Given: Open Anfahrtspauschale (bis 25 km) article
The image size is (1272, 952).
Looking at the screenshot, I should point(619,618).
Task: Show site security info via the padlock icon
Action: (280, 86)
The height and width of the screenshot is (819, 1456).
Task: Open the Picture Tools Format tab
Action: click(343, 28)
_ _ _ _
» Try it:
All of the data shown above must be copied exactly.

» Reply:
Given: Open Anfahrtspauschale (bis 25 km) article
The image size is (1272, 952).
Looking at the screenshot, I should point(619,618).
Task: Show site security info via the padlock icon
Action: (280, 86)
The height and width of the screenshot is (819, 1456).
Task: Open the Picture Tools Format tab
Action: click(343, 28)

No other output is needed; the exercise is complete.